It's 5am over here. I was just up with our littlest (3mo old). He's ben asleep for a bit, but I'm up thinking about this adoption.
This happens a lot these days. I wouldn't say that I'm consumed with worry. Not at all. I wouldn't say that I'm paralyzed by fear. Hardly. I consider these moments of nervous vulnerability... counting the cost. It even gives me some comfort to know that I'm uncomfortable. This discomfort lets me know that I'm going into a place where God will be present, and since I have faith in his trustworthiness, that's a big deal. Stretching, to me, equals growth. Heaven knows I'm all for growth. As my grandmother taught me, you must always be going forward. So forward we march! Yet to say that I have pure unadulterated confidence, and not a hint of nerves, would be lying. We are being called to trust in a lot of big ways. Trust for provisions, trust for healing, trust in a big God to fill the big gaps in our human-ness. We are entering this devine calling as humans. That is never more evident to me than when I'm sitting awake in the wee hours in the dark with nothing but my thoughts.
We have not taken this journey lightly. I think some of my immediate family has asked some very important questions to that effect, and I hope that we have been able to adequately assure them.
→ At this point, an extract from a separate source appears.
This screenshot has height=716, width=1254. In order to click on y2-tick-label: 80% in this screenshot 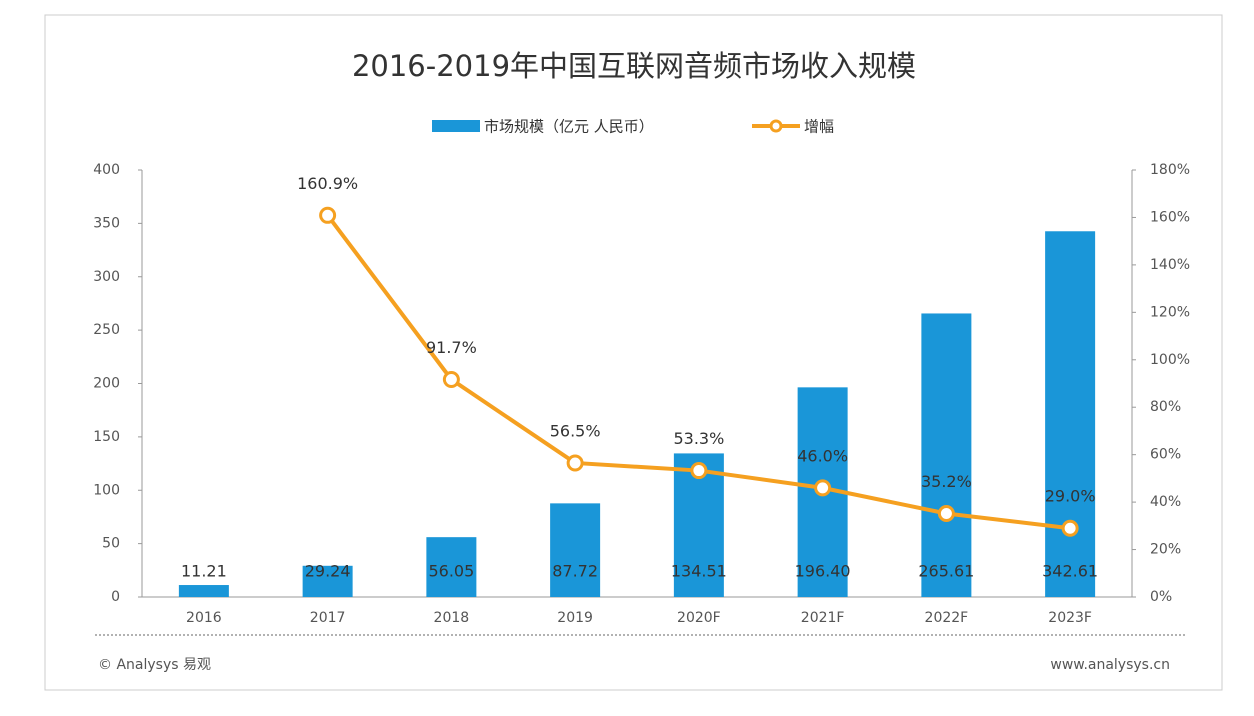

They will be a big part of our children's lives, so we want them on board but also assured of our commitment. We have been taking some measures to ensure that we stay focused on prayer here in these early days.
Zack had been fasting every Monday from 7pm Sunday night to 6pm Monday night. He spends that time in reflection and prayer. I have been fasting from my phone every day until 2pm except for calls and texts. That means blogs, internet, pinterest, facebook, etc. Every time I think of picking up my phone to check a blog or look something up, I say a prayer for leading and for this adoption. The days get so full so fast and we often forget to sit down together and pray. These deliberate actions keep prayer happening when it is of utmost importance. We don't have a support network per se of others who have walked this road. Prayer is our lifeline.
Please join us in prayer. Count the cost for yourself. What part can you play in God's work in the world?